----- SOURCE PASSAGE -----
He dares because the decade he has been in power has been a decade in which the values John Howard praises, the values his simple imagery invokes, have been uncoupled from the policies he puts in place.
How else could a Prime Minister who has presided over a widening gap between rich and poor praise egalitarianism?
How else could he talk of the importance of respect for the rule of law from the middle of the AWB scandal?
How else could he talk of compassion after his then Immigration Minister, Phillip Ruddock, referred to a child suffering psychological disintegration in detention as “it”?
How else could he talk of fair play while watching basic health and dental care slide further and further out of reach for needy Australian families?
And when breadwinners can be sacked for no reason, all working families are at risk of being in need.
And how else could John Howard talk of the importance of social cohesion and participation in the mainstream when his government’s policies make participation a pipe-dream for many Australians?
There is a huge gap between the values John Howard claims and the values his government’s policies demonstrate. Values aren’t something you put on a badge and pin on your lapel. Nor something you put on a sign that sits on the lectern from which you deliver your speeches.
We show our values in our actions. And the gap between Howard’s claimed values and his values in action is a chasm.
The chasm shows in the Howard Government’s Medicare Safety net. The rhetoric was “Strengthening Medicare”, delivered through the highly stylised multi-million dollar campaign design to convince us that John Howard cared about a universal health system.
The policy was meant to help people struggling with their out of pocket health care costs, people who have high health care needs, people with a chronic illness who need to access care on an ongoing basis.
But the reality is a very stark contrast. The policy has fuelled heath inflation, particularly in the areas of obstetrics, which accounts for almost 40 per cent of the Medicare safety net expenditure.
And the safety net has provided very cushy comfort for those with better health outcomes and higher incomes who are getting greater access to the safety net rebates. Just ask Malcolm Turnbull, Brendan Nelson and Joe Hockey – not to mention Tony Abbott’s own constituents, who have raked in millions of dollars of safety net payments while the poorest have missed out.
----- MATERIAL PROVIDED -----
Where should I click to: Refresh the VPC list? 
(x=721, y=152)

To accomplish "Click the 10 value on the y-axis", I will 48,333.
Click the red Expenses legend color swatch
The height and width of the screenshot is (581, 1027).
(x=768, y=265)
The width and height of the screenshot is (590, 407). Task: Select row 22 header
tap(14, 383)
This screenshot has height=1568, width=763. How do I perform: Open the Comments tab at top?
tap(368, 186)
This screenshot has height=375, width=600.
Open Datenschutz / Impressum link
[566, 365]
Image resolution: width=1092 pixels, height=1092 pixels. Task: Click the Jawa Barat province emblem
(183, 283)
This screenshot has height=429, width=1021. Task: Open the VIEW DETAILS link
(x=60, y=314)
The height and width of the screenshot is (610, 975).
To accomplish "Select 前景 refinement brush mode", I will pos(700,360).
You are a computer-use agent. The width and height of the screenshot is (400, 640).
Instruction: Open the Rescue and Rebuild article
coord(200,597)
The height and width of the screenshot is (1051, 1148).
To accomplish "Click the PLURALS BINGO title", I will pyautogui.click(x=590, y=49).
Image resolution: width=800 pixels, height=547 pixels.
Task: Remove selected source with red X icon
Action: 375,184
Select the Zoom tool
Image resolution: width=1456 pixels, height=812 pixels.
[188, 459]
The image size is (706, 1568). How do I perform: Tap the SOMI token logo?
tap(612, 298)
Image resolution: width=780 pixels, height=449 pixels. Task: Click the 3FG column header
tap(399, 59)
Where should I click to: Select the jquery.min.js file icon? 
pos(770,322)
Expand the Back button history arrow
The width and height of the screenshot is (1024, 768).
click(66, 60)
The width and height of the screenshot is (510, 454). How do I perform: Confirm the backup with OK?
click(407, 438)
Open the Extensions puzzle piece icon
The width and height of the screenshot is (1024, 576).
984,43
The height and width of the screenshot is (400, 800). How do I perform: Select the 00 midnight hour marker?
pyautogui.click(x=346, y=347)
-----
WHAT YOU ARE ASKED TO DO => Write out the passage on John Howard's values above again, starting at "He dares because" and ending at "puts in place.", with "homespun imagery" substituted for "simple imagery".

RESULT BELOW =>
He dares because the decade he has been in power has been a decade in which the values John Howard praises, the values his homespun imagery invokes, have been uncoupled from the policies he puts in place.